§ ACTIVITY: Print, exactly as written, every line from the first line of the records below through the line containing "Click the 7 MINS timestamp", and nothing further.

§ AVAILABLE DATA:
============================================================

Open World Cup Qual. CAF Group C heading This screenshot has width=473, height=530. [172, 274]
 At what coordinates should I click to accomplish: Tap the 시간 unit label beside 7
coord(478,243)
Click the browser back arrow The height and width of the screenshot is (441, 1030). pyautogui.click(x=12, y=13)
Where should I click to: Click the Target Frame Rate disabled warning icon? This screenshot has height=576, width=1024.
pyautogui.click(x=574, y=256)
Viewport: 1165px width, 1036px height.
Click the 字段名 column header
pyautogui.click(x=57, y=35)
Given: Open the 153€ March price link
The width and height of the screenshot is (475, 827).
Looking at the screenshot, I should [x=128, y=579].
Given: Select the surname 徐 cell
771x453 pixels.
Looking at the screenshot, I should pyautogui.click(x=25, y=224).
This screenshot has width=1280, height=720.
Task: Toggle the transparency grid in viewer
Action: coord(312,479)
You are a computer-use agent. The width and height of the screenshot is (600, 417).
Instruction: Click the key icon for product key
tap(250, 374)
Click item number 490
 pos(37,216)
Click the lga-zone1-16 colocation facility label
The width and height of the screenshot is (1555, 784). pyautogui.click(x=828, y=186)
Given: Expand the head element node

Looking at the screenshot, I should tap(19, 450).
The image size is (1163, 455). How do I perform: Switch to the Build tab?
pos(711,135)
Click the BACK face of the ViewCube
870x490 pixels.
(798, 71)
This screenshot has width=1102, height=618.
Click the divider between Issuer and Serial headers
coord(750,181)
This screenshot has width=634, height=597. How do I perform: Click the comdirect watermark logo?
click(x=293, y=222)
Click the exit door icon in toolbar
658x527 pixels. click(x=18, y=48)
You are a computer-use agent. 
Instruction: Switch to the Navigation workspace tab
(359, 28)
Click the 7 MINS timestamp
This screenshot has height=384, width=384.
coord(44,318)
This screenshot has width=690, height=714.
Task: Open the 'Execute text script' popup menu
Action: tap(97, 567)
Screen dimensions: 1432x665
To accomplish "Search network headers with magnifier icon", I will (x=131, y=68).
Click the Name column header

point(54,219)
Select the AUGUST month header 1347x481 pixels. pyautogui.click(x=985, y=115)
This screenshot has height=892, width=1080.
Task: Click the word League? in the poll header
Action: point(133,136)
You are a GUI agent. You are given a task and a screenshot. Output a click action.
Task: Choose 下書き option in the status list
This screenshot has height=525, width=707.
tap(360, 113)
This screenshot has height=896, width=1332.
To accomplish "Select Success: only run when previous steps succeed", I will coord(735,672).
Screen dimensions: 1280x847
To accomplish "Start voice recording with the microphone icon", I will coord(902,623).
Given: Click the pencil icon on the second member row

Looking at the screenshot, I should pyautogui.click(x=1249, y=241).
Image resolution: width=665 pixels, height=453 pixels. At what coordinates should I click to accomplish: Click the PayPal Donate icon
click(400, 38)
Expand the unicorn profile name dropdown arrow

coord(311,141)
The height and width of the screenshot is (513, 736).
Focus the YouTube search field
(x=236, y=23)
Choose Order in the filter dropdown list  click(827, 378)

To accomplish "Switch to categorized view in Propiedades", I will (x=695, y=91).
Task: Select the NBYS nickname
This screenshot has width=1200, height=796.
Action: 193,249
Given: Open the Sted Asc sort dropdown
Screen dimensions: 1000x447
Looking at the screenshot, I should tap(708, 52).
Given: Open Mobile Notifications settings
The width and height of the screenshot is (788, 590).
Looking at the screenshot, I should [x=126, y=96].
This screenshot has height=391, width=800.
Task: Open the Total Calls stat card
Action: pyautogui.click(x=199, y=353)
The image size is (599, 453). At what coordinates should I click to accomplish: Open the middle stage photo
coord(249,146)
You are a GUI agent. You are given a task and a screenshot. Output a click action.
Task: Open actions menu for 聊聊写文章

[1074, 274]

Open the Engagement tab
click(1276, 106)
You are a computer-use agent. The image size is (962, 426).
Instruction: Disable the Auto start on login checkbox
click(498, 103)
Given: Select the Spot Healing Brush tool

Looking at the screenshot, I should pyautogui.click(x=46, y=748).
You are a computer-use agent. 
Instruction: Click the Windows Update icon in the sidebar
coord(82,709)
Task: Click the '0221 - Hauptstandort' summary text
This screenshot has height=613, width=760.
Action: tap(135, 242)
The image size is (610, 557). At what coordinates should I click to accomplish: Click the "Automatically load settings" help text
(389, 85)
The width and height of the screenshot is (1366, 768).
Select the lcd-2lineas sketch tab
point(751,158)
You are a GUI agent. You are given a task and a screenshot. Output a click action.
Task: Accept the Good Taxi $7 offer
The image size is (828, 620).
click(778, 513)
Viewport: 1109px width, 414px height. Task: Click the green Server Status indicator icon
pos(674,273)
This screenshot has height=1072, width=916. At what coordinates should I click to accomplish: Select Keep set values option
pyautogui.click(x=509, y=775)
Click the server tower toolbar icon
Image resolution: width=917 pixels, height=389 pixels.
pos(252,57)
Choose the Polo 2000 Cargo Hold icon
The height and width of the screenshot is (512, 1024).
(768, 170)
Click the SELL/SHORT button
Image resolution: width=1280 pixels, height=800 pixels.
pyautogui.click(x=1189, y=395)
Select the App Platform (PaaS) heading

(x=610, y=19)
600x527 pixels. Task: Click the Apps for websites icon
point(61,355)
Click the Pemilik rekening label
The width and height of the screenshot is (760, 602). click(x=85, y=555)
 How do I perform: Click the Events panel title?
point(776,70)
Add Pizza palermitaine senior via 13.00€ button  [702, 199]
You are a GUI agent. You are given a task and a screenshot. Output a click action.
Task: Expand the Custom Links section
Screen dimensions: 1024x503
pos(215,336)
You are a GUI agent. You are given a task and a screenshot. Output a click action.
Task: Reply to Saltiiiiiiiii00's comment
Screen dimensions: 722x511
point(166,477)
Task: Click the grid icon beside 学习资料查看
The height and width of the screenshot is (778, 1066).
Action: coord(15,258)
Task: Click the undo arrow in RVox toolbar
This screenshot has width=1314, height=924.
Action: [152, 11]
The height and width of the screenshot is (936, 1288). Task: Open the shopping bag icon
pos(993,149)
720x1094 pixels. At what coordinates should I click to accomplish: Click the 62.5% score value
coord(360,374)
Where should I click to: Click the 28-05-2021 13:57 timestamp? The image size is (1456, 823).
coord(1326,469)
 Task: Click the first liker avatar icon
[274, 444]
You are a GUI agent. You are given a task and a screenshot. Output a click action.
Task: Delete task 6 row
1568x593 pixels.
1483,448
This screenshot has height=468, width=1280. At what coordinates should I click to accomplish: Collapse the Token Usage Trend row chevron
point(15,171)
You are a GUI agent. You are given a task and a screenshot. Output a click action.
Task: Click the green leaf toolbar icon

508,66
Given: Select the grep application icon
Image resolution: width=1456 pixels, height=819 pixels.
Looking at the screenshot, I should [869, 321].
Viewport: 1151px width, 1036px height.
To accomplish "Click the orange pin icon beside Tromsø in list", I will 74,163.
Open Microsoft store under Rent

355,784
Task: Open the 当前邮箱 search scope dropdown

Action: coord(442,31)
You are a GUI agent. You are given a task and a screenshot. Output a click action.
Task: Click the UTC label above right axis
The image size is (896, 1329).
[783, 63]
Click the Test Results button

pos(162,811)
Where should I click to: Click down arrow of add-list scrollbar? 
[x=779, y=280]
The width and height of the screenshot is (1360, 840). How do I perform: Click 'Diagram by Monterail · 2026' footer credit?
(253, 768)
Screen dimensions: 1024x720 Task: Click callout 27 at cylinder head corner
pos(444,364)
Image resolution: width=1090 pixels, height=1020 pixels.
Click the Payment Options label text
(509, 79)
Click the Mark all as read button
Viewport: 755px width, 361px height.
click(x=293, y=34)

============================================================

§ TASK SOLUTION:
Open World Cup Qual. CAF Group C heading This screenshot has width=473, height=530. [172, 274]
 At what coordinates should I click to accomplish: Tap the 시간 unit label beside 7
coord(478,243)
Click the browser back arrow The height and width of the screenshot is (441, 1030). pyautogui.click(x=12, y=13)
Where should I click to: Click the Target Frame Rate disabled warning icon? This screenshot has height=576, width=1024.
pyautogui.click(x=574, y=256)
Viewport: 1165px width, 1036px height.
Click the 字段名 column header
pyautogui.click(x=57, y=35)
Given: Open the 153€ March price link
The width and height of the screenshot is (475, 827).
Looking at the screenshot, I should [x=128, y=579].
Given: Select the surname 徐 cell
771x453 pixels.
Looking at the screenshot, I should pyautogui.click(x=25, y=224).
This screenshot has width=1280, height=720.
Task: Toggle the transparency grid in viewer
Action: coord(312,479)
You are a computer-use agent. The width and height of the screenshot is (600, 417).
Instruction: Click the key icon for product key
tap(250, 374)
Click item number 490
 pos(37,216)
Click the lga-zone1-16 colocation facility label
The width and height of the screenshot is (1555, 784). pyautogui.click(x=828, y=186)
Given: Expand the head element node

Looking at the screenshot, I should tap(19, 450).
The image size is (1163, 455). How do I perform: Switch to the Build tab?
pos(711,135)
Click the BACK face of the ViewCube
870x490 pixels.
(798, 71)
This screenshot has width=1102, height=618.
Click the divider between Issuer and Serial headers
coord(750,181)
This screenshot has width=634, height=597. How do I perform: Click the comdirect watermark logo?
click(x=293, y=222)
Click the exit door icon in toolbar
658x527 pixels. click(x=18, y=48)
You are a computer-use agent. 
Instruction: Switch to the Navigation workspace tab
(359, 28)
Click the 7 MINS timestamp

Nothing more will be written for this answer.